SELECTED EXCERPT:
The Last Bastions of Belief in the Age of Information

Why Islam and America Resist the Global Exit from Religion


Knowledge as the Great Dissolver

Across much of the developed world, religion is not really under attack at all, it is simply evaporating. The quiet revolution of information has steadily dissolved the very soil in which faith once grew so easily. The more access people have to science, to education, and to open dialogue, the less they find themselves leaning on supernatural explanations for anything.

This is not some cultural accident that happened along the way. It is the direct and predictable outcome of an age in which knowledge has become democratic, searchable, and almost entirely borderless. The new capacity to verify a claim, cross-examine it, and challenge inherited belief has quietly dismantled the monopoly that religion once held over the very idea of truth.

Yet amid this global decline of belief, two stubborn anomalies remain standing. There is the Islamic world, where religion is woven directly into the law, and there is the United States, where religion has fused itself to politics. Both resist the gravitational pull of the information age, one of them through compulsion and the other through nostalgia. Taken together, they illustrate just how fragile faith becomes the moment it is stripped of either authority or fear.


The Global Retreat of Faith

Across Europe, Canada, Japan, and Australia, formal religious affiliation has now fallen to historic lows. More than half of young adults in several of these countries identify as atheist, agnostic, or simply nothing in particular. In the United Kingdom, fewer than one in three people under the age of thirty say that religion plays any real role in their lives. In Sweden, the figure drops to fewer than one in five.

This decline is not being driven by hostility, whatever the pulpits suggest. It is being driven by exposure. The internet, popular science communication, global media, and mass education have between them lifted the old veil of mystery. The once unexplained has steadily become explainable, and whatever previously seemed to demand a divine author now yields quietly to ordinary observation.

The psychologist Susan Blackmore, who has written extensively on the theory of memes, has long argued that religions behave like any other successful idea competing to be copied and passed on. On her account, religion flourished for centuries as one of the strongest memes available, yet in an information-rich environment the weaker ideas steadily lose their hosts. Belief, in other words, struggles to keep reproducing once people can easily compare it with the alternatives.

What we are watching is a remarkably quiet extinction, and it arrives not through persecution but through plain irrelevance.


Islam: Faith Bound by Law

Nowhere is religion’s dependency on control more nakedly visible than in the Islamic world. In many nations across the Middle East, North Africa, and South Asia, faith is not a personal option but a hard legal requirement. Apostasy, blasphemy, and any visible deviation from state-sanctioned doctrine all remain punishable offences, and in some jurisdictions the penalty is still death.

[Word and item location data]
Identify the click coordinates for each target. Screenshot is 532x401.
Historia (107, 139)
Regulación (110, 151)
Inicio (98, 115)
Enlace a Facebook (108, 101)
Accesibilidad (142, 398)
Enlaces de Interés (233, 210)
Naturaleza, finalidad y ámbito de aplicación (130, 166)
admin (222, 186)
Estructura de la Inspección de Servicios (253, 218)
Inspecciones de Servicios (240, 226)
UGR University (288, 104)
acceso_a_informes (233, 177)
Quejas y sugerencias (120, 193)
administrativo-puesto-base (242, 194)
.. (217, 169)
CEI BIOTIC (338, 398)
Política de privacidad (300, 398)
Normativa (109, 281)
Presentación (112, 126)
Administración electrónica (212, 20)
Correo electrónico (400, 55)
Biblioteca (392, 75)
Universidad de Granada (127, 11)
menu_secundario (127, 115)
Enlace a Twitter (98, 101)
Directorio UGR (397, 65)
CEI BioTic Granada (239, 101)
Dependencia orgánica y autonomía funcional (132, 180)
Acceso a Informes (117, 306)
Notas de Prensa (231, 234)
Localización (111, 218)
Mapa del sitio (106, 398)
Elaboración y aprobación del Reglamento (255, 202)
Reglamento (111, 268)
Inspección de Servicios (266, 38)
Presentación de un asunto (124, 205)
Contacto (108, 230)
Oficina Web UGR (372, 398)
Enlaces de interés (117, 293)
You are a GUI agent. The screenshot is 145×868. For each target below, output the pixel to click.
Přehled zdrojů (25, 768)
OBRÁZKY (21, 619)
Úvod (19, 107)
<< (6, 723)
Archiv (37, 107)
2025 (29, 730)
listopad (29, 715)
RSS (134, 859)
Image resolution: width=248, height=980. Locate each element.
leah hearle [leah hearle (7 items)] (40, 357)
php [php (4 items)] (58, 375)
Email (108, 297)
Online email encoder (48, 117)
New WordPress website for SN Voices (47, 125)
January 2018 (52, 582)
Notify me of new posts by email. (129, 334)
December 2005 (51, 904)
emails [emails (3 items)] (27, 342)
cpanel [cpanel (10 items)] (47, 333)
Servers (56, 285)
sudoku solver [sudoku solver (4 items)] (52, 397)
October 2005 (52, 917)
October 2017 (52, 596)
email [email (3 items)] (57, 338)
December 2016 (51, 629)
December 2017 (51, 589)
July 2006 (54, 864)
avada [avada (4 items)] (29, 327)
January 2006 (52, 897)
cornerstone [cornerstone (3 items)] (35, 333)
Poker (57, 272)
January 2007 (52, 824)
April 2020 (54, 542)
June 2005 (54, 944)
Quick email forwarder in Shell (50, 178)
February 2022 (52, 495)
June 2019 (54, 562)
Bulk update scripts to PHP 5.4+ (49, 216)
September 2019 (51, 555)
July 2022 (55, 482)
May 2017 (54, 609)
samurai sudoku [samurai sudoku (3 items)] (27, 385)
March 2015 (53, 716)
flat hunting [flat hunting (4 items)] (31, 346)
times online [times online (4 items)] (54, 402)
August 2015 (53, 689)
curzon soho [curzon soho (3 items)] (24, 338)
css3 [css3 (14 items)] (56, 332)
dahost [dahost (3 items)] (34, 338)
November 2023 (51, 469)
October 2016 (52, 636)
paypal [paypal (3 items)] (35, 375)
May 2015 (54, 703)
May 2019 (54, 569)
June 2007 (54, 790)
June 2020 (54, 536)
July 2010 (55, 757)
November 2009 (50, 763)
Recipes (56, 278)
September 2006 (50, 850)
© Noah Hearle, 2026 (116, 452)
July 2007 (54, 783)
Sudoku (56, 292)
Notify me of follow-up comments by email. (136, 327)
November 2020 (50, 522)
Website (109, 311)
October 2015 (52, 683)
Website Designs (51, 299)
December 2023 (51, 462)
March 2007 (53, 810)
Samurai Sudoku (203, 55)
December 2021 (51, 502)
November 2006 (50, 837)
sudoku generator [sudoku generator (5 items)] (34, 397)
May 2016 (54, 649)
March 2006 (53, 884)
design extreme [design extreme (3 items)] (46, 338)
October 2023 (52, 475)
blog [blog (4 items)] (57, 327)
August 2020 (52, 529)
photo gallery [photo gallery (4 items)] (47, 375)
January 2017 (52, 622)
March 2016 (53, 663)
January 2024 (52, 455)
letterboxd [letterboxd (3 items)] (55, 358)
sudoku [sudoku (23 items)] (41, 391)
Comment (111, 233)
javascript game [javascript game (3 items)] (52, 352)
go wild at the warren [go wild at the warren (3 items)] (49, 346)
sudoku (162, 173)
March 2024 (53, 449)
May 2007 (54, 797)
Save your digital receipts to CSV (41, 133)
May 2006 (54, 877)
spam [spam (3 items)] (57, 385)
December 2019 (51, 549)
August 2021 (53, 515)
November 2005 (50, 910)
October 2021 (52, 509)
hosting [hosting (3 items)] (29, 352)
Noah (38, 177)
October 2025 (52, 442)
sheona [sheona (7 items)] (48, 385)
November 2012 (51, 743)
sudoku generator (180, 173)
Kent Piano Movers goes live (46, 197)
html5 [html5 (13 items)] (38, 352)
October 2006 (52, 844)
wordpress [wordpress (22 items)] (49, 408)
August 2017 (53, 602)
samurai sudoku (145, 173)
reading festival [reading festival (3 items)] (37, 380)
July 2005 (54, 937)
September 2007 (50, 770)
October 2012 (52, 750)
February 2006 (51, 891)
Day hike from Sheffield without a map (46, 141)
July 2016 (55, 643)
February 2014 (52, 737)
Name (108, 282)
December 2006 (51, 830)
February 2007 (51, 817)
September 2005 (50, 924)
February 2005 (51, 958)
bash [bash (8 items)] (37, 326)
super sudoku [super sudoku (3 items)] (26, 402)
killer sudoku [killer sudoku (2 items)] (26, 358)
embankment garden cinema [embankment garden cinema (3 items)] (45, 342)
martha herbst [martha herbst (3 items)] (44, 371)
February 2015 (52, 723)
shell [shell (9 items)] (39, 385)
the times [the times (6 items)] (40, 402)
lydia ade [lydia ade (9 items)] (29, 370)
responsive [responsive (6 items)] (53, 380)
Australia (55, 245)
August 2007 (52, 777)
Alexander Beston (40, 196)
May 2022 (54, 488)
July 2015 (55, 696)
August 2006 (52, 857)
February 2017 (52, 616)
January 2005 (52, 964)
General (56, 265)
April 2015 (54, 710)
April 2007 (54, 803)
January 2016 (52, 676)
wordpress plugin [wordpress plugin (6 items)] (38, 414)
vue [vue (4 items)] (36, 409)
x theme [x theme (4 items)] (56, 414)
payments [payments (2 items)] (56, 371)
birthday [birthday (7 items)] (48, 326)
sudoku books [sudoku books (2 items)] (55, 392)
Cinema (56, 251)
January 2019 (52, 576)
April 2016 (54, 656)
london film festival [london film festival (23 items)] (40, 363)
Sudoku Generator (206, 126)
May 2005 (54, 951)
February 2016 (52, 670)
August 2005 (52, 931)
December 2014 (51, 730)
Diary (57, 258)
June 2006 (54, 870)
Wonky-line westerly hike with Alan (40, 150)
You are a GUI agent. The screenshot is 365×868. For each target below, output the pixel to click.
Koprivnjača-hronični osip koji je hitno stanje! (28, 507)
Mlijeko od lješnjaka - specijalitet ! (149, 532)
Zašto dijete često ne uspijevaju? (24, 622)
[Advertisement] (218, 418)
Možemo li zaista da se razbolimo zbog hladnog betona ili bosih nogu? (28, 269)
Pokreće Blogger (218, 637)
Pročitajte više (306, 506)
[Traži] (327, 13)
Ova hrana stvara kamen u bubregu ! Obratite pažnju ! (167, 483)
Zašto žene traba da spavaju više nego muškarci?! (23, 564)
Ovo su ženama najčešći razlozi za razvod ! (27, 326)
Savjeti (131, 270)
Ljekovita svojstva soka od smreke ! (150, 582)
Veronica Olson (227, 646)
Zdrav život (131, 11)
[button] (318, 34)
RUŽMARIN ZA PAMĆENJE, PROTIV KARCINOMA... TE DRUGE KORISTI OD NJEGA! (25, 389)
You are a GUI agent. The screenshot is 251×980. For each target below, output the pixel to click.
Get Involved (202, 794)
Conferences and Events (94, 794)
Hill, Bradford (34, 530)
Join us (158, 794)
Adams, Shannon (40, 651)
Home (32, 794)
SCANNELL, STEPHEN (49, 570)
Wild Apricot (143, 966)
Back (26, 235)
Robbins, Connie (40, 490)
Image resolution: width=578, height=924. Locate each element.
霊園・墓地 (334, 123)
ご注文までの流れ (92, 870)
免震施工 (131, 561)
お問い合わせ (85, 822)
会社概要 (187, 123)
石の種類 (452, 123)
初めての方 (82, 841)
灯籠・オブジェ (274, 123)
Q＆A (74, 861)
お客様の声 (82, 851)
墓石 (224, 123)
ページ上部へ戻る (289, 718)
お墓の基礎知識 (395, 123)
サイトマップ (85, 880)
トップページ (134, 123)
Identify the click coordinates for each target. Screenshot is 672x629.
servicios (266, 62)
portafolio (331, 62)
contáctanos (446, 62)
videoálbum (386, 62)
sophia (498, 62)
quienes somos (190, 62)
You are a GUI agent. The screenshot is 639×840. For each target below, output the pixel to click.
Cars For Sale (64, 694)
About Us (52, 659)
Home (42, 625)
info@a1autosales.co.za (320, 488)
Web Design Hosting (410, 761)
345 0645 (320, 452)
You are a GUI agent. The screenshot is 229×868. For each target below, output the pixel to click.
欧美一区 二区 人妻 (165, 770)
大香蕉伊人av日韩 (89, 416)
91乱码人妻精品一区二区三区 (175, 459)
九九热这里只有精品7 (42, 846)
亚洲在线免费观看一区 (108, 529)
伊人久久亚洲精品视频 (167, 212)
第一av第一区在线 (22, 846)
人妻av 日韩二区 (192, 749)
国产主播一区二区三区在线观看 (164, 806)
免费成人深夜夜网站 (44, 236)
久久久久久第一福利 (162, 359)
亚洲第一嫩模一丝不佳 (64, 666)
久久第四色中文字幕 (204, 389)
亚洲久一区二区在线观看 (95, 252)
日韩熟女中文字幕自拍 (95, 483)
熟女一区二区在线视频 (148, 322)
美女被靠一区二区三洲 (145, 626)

TO DO: Can you continue the essay on faith in the information age, starting right after its last sentence? The records have nothing to do with the essay on faith in the information age.

EXERCISE RESPONSE:
This whole machinery of enforcement quietly betrays an uncomfortable truth, which is that belief cannot survive freely when it has to be policed at gunpoint. Ayaan Hirsi Ali, who risked her own life to escape a forced religiosity she never chose, has made essentially this point again and again. A faith that has to be defended with fear and punishment, she argues, has already conceded that it cannot win the argument honestly. The threat of violence is itself the confession.

In countries where internet access keeps expanding and state censorship slowly weakens, secular movements tend to surface almost immediately. Underground atheist communities in Iran, Saudi Arabia, and Pakistan communicate online under careful pseudonyms, quietly sharing science texts and sceptical essays among themselves. Many of these people are young, well educated, and globally connected. The very existence of these hidden groups proves that religion’s apparent dominance there is contingent rather than natural.

Faith in these contexts functions largely as an extension of the state itself. It is political, regulatory, and openly punitive in a way that has little to do with the spirit. It cannot truly compete in a free marketplace of ideas, because its foundations are brittle and propped up by law rather than by genuine conviction.


America: Faith as Identity

If Islam represents faith held in place by law, then America represents faith by apparent choice, though one that has been steadily distorted into a political identity. The United States was conceived as a secular republic, yet it now faces an organised Christian nationalist movement that openly seeks to redefine the nation as an explicitly Christian one.

From local school boards all the way up to Congress, religious rhetoric has quietly become a shorthand for patriotism. Politicians wrap scripture around ordinary policy, and a claimed moral superiority becomes just another instrument of division. Yet beneath all the noise lies precisely the same insecurity you can see in the theocratic states, which is a deep fear of loss. They fear losing control, losing cultural dominance, and losing their assumed monopoly on moral authority.

Christopher Hitchens made the underlying point with characteristic bluntness throughout his writing on religion. He argued repeatedly that faith holds no moral capital of its own to spend, because it was never the original source of human morality in the first place. What religion actually did, on his account, was take an existing human instinct for decency and outsource it upwards to an imaginary authority, then claim the credit.

The current push for a so-called Christian nation does not signal religious strength, whatever its champions believe. It signals the erosion of influence. When faith feels compelled to reach once more for the raw power of the state, it is quietly admitting that it has failed to persuade anyone on its own merits.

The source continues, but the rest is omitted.